- _Work instructions_: Span requested from the data below: the line with "Click the Input Select arrow icon" through the line with "the folder with", both included. Give only these lines again, exactly, and leave every picture out.

- _Material provided_:

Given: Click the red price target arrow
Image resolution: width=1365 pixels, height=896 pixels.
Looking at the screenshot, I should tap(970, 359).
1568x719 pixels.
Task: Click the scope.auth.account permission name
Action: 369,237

---

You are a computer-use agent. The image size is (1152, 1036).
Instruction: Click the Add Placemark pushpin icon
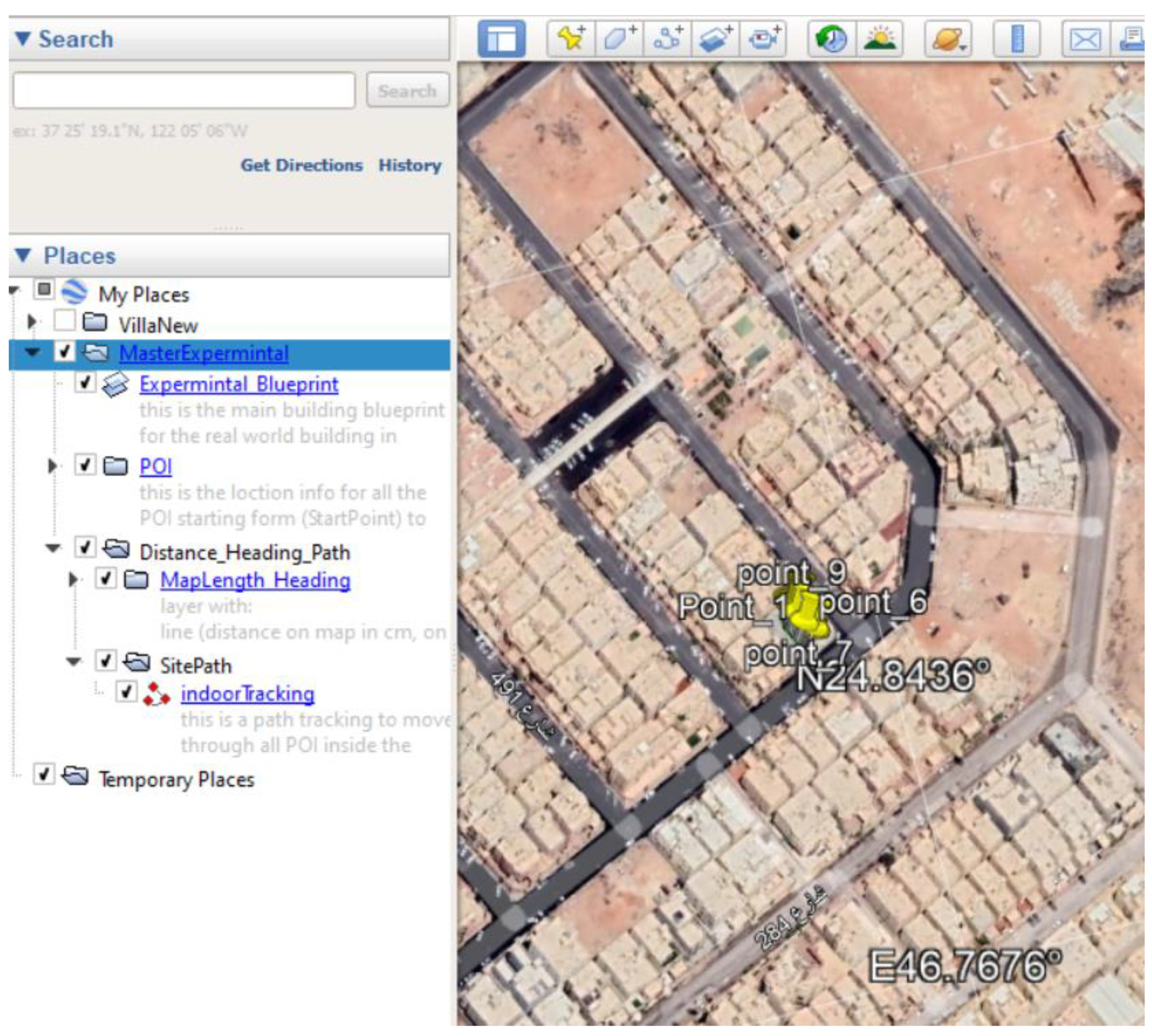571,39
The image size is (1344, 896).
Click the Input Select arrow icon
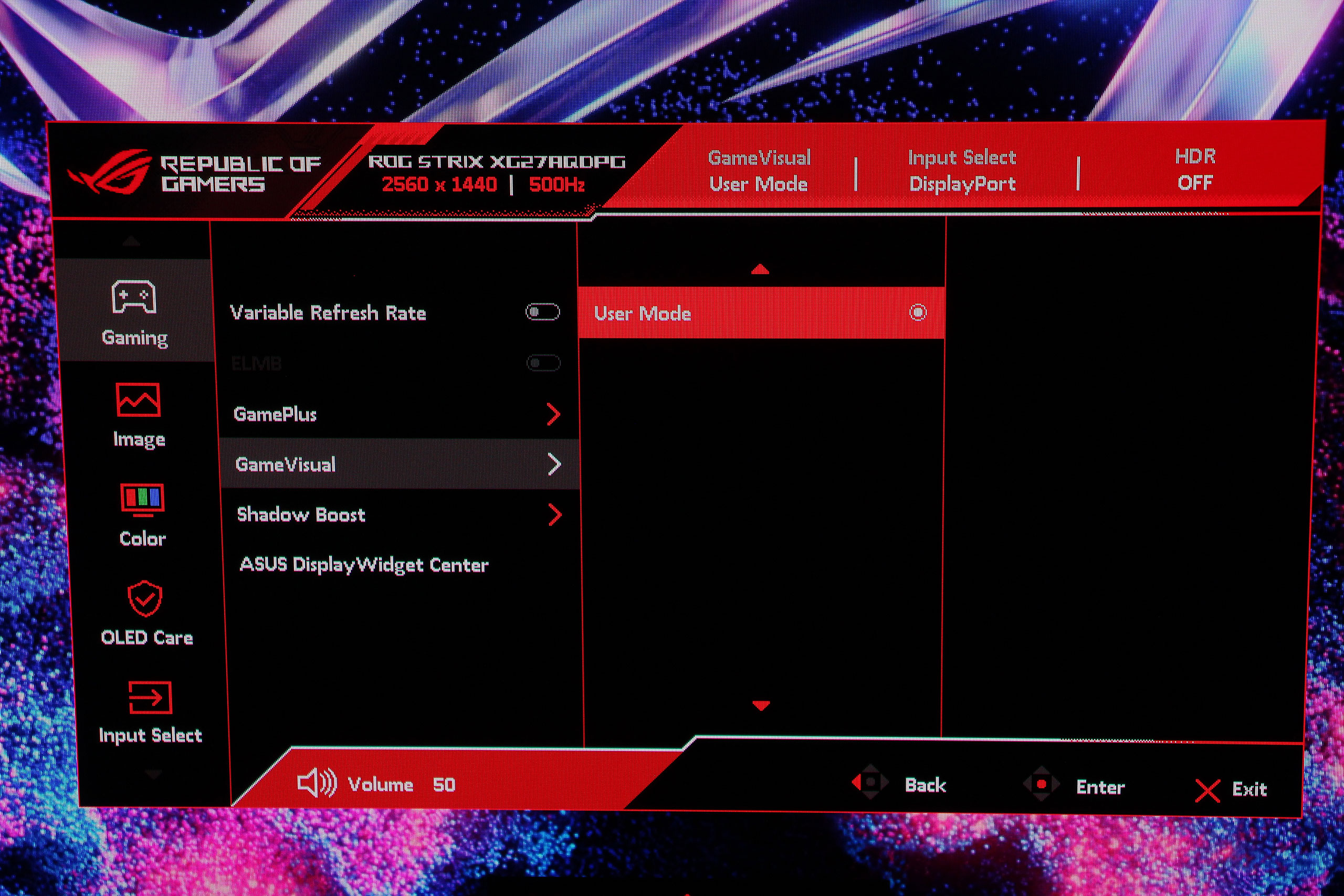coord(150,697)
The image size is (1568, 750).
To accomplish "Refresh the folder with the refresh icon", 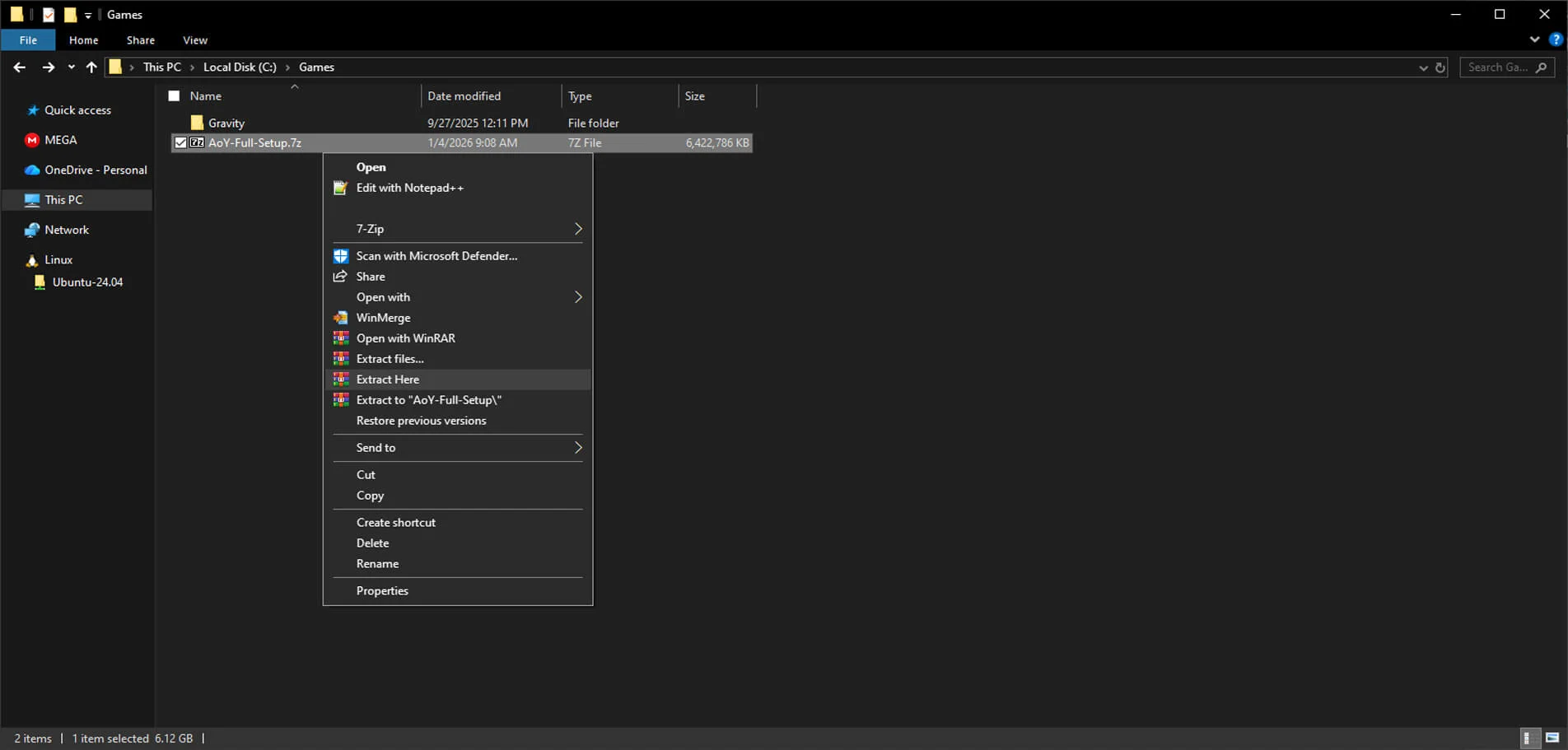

--

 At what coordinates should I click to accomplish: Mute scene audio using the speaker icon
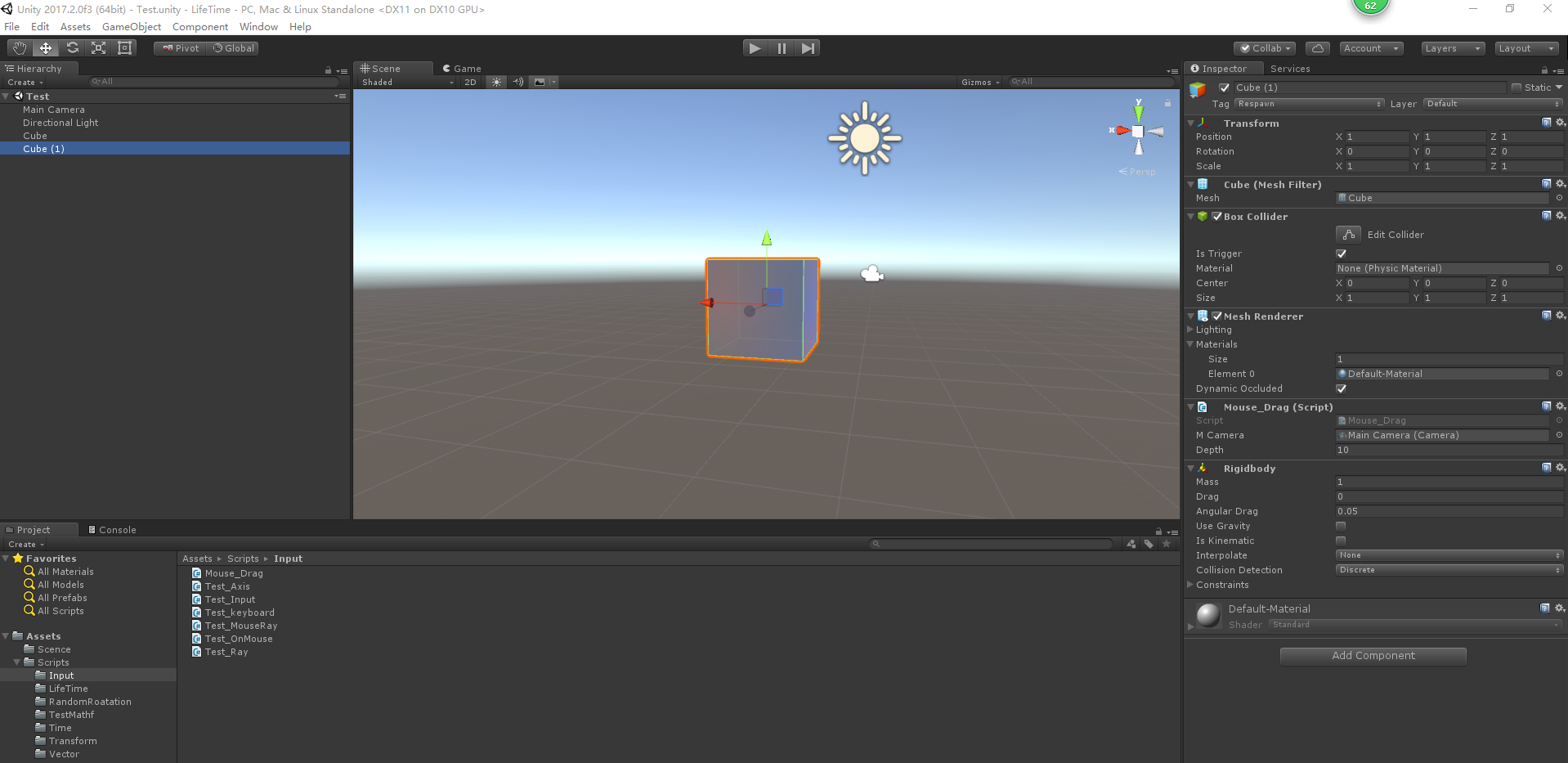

- _Task output_:
Click the Input Select arrow icon
coord(150,697)
The image size is (1568, 750).
To accomplish "Refresh the folder with the refresh icon", 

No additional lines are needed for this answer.